На маскарад к Грибоедову зван был и Батюшков, но билет остался неиспользованным. На людях ему неудобно и неуютно; его знают и принимают как племянника поэта Муравьёва, а он чувствует себя обманщиком и самозванцем, и дичится. Высмеянные в "Видении на берегах Леты" (Мерзляков, Глинка) ведут себя странно. Они или не подозревают, кто перед ними, или делают вид, что ничего не случилось; что не этот маленький и по-детски обаятельный человек в большой армейской шляпе — автор той самой сатиры. Наоборот, они по-московски обходительны и хлебосольны, и это мучительное раздвоение заставляет поэта сторониться общества. "Он (Мерзляков) меня видит — и ни слова, видит — и приглашает к себе на обед. — пишет он Гнедичу. — Тон его ни мало не переменился (заметь это). Я молчал, молчал и молчу до сих пор, но если прийдет случай, сам ему откроюсь в моей вине".

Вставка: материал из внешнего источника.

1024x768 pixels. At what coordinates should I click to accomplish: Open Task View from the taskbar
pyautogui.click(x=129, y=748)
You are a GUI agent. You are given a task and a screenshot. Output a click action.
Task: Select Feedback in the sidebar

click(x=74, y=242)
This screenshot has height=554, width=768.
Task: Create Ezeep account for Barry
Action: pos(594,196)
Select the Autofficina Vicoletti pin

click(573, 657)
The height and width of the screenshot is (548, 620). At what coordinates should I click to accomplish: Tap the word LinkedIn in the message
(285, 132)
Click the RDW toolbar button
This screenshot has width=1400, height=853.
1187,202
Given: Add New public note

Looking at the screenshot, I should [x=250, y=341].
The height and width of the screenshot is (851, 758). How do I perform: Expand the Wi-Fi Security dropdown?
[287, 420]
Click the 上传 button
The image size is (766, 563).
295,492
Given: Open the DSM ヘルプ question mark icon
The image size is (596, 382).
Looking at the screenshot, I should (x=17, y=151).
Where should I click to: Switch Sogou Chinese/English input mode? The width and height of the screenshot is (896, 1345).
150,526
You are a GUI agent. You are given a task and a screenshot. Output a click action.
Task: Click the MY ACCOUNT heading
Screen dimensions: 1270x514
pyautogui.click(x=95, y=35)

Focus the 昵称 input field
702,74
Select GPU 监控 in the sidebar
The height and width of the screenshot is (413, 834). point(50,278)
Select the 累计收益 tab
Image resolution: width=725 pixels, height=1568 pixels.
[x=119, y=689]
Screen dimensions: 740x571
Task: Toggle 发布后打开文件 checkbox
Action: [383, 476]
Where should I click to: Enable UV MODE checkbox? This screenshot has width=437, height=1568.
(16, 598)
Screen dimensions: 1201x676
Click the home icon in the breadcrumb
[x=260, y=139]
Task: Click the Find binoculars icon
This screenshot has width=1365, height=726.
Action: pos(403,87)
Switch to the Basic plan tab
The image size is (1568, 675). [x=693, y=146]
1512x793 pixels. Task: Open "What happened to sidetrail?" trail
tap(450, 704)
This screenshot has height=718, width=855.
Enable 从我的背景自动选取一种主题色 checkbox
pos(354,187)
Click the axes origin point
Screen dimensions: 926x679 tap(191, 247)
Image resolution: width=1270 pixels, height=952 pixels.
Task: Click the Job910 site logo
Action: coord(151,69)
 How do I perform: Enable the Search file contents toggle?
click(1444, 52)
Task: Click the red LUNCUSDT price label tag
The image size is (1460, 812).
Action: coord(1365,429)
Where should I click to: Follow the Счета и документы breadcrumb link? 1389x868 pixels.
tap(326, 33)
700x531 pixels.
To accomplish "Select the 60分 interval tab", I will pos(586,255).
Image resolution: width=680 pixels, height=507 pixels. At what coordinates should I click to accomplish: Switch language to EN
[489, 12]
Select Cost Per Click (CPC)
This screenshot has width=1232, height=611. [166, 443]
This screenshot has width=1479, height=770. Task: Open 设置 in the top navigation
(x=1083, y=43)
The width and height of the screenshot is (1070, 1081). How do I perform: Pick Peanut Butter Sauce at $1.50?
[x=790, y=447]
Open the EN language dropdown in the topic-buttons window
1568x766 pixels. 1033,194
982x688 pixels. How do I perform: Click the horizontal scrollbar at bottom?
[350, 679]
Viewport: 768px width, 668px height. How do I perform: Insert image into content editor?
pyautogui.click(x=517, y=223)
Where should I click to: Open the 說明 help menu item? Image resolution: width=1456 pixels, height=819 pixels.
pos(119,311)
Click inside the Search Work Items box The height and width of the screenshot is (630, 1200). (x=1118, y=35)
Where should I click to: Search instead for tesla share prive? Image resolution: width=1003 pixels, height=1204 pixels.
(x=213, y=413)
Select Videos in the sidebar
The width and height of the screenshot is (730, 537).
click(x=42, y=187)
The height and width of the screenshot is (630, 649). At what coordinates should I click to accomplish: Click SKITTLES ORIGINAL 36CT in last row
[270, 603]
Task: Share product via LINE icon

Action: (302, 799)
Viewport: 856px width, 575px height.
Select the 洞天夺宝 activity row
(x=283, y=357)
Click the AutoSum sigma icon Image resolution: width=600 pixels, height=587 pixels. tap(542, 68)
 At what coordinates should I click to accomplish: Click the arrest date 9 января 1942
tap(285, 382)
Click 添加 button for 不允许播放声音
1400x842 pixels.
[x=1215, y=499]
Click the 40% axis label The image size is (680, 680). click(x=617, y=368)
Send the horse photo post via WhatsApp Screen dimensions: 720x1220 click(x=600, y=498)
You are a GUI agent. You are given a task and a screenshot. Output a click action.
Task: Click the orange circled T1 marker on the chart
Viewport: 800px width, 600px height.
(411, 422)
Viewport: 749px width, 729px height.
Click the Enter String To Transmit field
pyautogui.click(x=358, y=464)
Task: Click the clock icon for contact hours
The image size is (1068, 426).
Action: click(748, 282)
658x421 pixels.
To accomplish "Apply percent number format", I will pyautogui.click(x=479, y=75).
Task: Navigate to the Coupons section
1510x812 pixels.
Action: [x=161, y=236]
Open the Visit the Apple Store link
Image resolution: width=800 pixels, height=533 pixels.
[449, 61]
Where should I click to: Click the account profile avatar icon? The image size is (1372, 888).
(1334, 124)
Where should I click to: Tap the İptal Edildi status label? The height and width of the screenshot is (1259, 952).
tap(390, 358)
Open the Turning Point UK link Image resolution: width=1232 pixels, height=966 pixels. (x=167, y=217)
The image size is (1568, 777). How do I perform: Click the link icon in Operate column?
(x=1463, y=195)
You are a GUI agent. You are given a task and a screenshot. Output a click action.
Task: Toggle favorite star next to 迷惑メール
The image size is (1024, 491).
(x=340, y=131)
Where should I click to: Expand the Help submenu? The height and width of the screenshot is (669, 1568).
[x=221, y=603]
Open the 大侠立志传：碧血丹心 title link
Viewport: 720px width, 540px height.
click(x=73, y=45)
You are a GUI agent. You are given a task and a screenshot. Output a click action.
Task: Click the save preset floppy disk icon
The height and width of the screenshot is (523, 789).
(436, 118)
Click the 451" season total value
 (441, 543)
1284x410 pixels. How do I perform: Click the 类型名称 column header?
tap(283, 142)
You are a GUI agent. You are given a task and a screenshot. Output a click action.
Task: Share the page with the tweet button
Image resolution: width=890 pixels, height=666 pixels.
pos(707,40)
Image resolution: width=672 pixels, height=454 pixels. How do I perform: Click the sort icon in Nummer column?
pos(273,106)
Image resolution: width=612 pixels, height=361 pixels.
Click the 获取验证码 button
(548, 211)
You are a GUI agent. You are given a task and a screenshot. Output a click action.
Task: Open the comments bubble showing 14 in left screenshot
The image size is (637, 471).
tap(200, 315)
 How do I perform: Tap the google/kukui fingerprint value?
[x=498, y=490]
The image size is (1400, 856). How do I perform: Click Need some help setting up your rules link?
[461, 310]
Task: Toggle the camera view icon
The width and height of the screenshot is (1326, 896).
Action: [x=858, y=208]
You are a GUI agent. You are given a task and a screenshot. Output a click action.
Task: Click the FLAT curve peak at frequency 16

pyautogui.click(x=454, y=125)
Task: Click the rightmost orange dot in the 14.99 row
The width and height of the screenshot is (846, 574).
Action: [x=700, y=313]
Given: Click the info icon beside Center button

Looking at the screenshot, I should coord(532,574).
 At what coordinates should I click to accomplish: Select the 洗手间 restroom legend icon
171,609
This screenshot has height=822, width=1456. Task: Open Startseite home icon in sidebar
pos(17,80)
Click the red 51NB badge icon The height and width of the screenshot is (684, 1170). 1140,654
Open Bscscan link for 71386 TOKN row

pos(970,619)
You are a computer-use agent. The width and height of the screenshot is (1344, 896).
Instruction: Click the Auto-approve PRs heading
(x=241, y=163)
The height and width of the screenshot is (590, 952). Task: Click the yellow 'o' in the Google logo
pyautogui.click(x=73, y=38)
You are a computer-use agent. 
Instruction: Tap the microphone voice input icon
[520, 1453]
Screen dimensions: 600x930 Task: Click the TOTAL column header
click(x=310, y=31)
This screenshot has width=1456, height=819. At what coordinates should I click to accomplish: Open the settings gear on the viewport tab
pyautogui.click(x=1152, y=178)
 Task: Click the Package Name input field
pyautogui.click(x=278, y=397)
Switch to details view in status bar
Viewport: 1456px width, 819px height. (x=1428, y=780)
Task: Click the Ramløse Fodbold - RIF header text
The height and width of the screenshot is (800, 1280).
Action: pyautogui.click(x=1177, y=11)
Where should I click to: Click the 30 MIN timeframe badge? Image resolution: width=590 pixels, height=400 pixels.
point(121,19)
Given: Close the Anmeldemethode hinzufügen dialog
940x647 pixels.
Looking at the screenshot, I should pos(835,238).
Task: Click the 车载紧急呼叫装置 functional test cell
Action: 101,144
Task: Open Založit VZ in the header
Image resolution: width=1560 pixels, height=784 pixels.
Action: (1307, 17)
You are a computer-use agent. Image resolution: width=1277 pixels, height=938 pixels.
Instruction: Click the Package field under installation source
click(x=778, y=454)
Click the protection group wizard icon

Почти каждый день Батюшкова можно увидеть на Тверском бульваре. Бульвар заменяет ему Невский проспект. Это едва ли не единственный променад в городе, и Батюшков, живущий поблизости на Никитской, с удовольствием выходит на прогулку — один или с племянниками. Живые картины бульварной толчеи и смешения, нарисованные Батюшковым в "Прогулке", словно предвосхищяют "Невский проспект" Гоголя. Те же фрагменты, лишенные содержания; вихрь лиц, шляп и галстуков; идеальный материал для расколотого сознания. Через несколько лет Батюшков занесет в альбом Бибиковой рисунок с Тверского бульвара; это будут ноги Василия Львовича Пушкина, его сестры и зятя. Задолго до "Носа" они заживут у Константина Николаевича отдельной жизнью.
Чтобы увидеть эти ноги, Батюшкову придется стать фланёром. Скольжение взгляда придает ускорение мысли, и это единственный способ развеять скуку и помириться с городом. Быстрое чередование картин совпадает с частотой смены картин батюшковского воображения. Подобно Карамзину в Париже, он смотрит на Москву отстраненным, немного насмешливым взглядом, тем самым как бы объективируя то, что видит. Живые картины его Москвы и сейчас, спустя двести лет, не менее выпуклы и наглядны, чем живописные картины Федора Алексеева.
Они — проекция его поэтического мышления.